La cinquième catégorie d’effets ne peut être qualifiée autrement que de psychique car elle concerne une série de phénomènes que l’on trouve habituellement relatés dans la littérature parapsychologique :

· impressions de communication sans passer par les canaux sensoriels habituels,

· phénomènes de poltergeists : déplacements d’objets et sons sans cause spécifique  apparente,

· lévitation du témoin, d’objets ou d’animaux proches,

· manoeuvres de PAN qui semblent anticiper les pensées du témoin,

· rêves ou visions prémonitoires,

· changements de personnalité qui s’accompagnent de l’apparition de facultés nouvelles  chez le témoin

· pouvoirs de guérison.

NIVEAU 6

Ce dernier niveau pourrait être qualifié de « culturel  » Il se rapporte aux réactions de la société vis-à-vis des témoignages, à la genèse d’une série

d’effets secondaires tels que mystifications, imagerie de la fiction et de la SF, théories scientifiques, désinformation (cover-up) ou sa dénonciation, censure ou exploitation médiatique, sensationnalisme, etc. et à l’attitude des membres d’une culture donnée par rapport aux concepts que les observations de PAN semblent impliquer.

Aux Etats-Unis, le plus grand impact qu’a engendré le phénomène a été l’acceptation générale de l’idée de l’existence d’une vie extraterrestre et d’une façon plus limitée, mais potentiellement très significative, un changement dans les concepts de la culture populaire par rapport aux manifestations d’une intelligence non humaine.

Dans des cultures plus anciennes, telles celles de l’Europe médiévale ou du Portugal des débuts du XXe siècle, le contexte culturel des observations anormales était fortement entaché  de croyances religieuses.

NATURE POSSIBLE DE LA TECHNOLOGIE DES PAN

Malgré le caractère que nous reconnaissons très approximatif de notre classification, un cadre de référence pour une hypothèse scientifique sur les observations de PAN peut être obtenu à partir des 6 catégories d’effets présentées plus haut.
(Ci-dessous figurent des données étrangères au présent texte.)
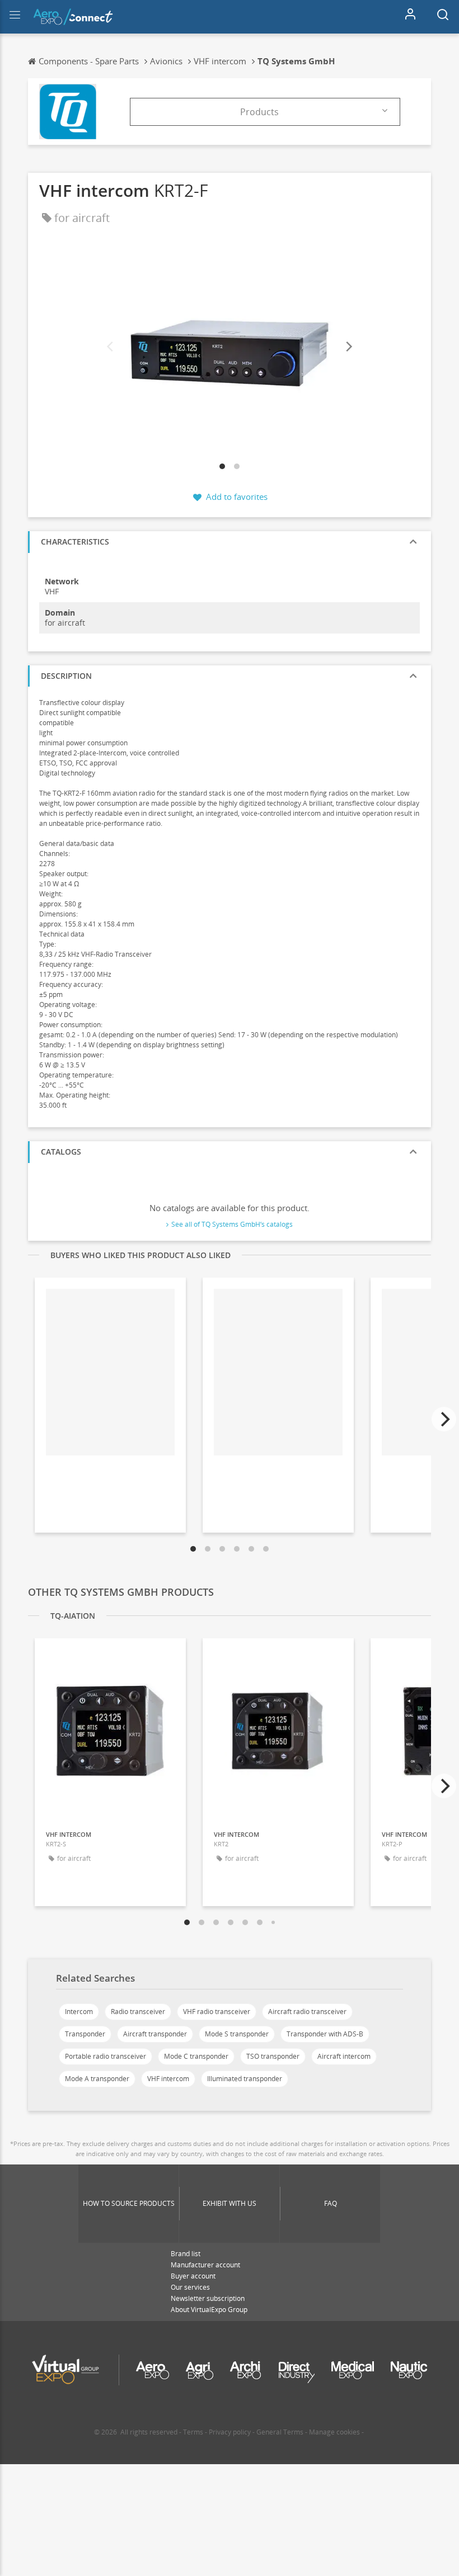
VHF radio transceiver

S’il nous fallait résumer notre approche du problème en une phrase, ce serait :

Tout se passe comme si les PAN étaient le produit d’une technologie qui intègre à la fois des phénomènes physiques et psychiques tout en affectant profondément les variables culturelles de la société par la manipulation des caractéristiques somatiques et psychologiques des témoins.

Ce argument peut être développé comme suit :

a) Le phénomène est le produit d’une technologie. Au cours de l’observation, le PAN se comporte comme un objet aérien, réel et matériel. Il semble néanmoins utiliser soit de principes physiques très avancés, soit un camouflage très habilement conçu qui se traduisent par les effets que nous avons appelés antiphysiques qu’il faudrait arriver à réconcilier avec les lois de la physique.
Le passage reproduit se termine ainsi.